Honesty is appreciated


----------



## beetzart (Dec 30, 2009)

I liked it. You have a sound base on which to extend and develop it, if that is your intention of course.


----------



## StevenOBrien (Jun 27, 2011)

Excellent! Definitely continue working on it. It sounds like it's very much inspired by certain film/TV scores. Also, it's not a song, there's no singing in it, call it a piece instead (I know this might seem a little nitpicky, but calling a piece a song is like calling a semi-truck a car, calling a bottle a glass, calling a textbook a story etc.).


----------



## nicecomposer (Aug 9, 2012)

I remember one of my teachers at school telling me this, about songs and pieces. I don't totally agree though, because any piece can be sung (or at least an attempt can be made), and any vocal part of a song can be adapted to non-voice instruments (but without lyrics, if there were any). Does a song stop being a song when the vocal part is replaced by a clarinet? 

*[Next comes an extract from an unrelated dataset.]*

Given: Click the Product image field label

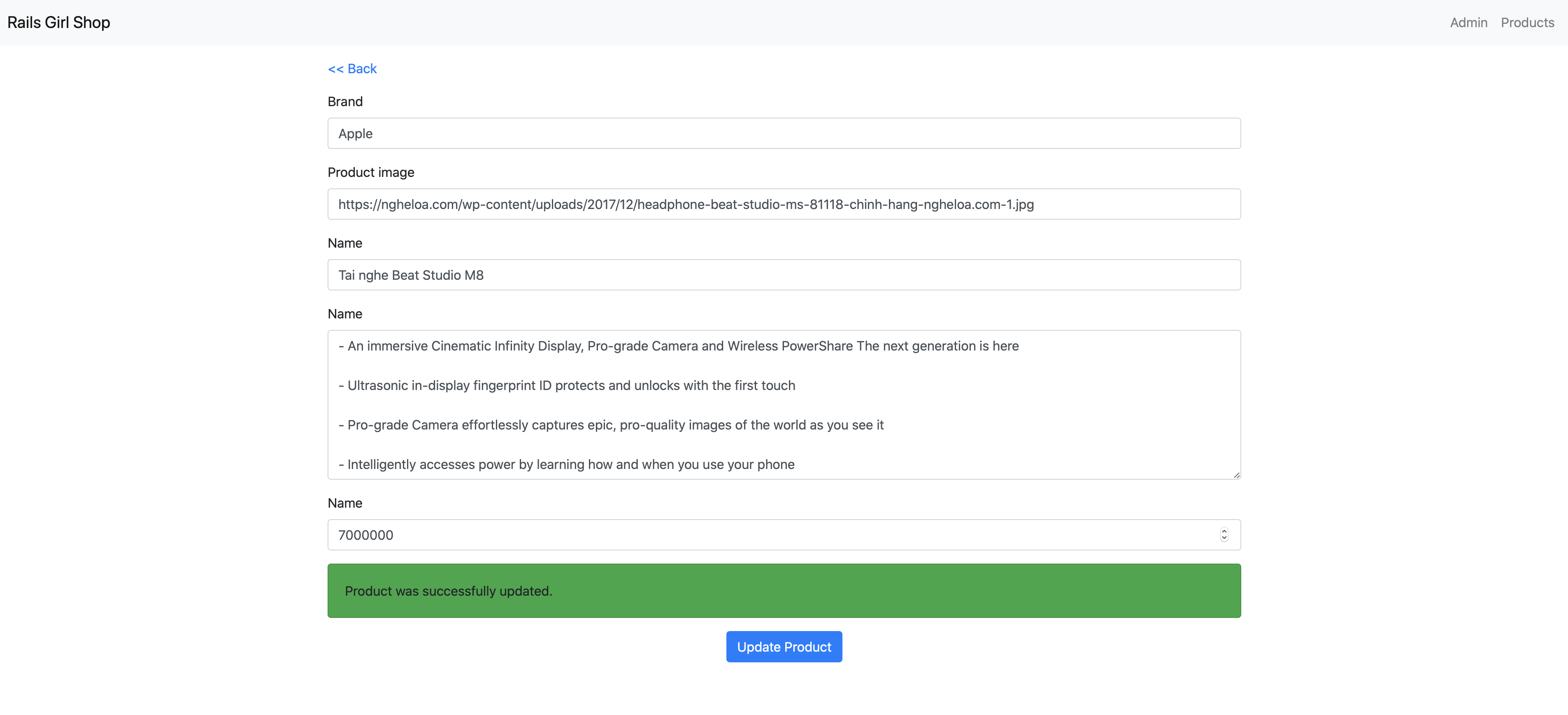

I think the word song is good enough for music with or without vocals.


----------



## StevenOBrien (Jun 27, 2011)

nicecomposer said:


> I remember one of my teachers at school telling me this, about songs and pieces. I don't totally agree though, because any piece can be sung (or at least an attempt can be made), and any vocal part of a song can be adapted to non-voice instruments (but without lyrics, if there were any). Does a song stop being a song when the vocal part is replaced by a clarinet?
> 
> I think the word song is good enough for music with or without vocals.


A truck can technically solely carry passengers, a textbook can technically tell a story .


----------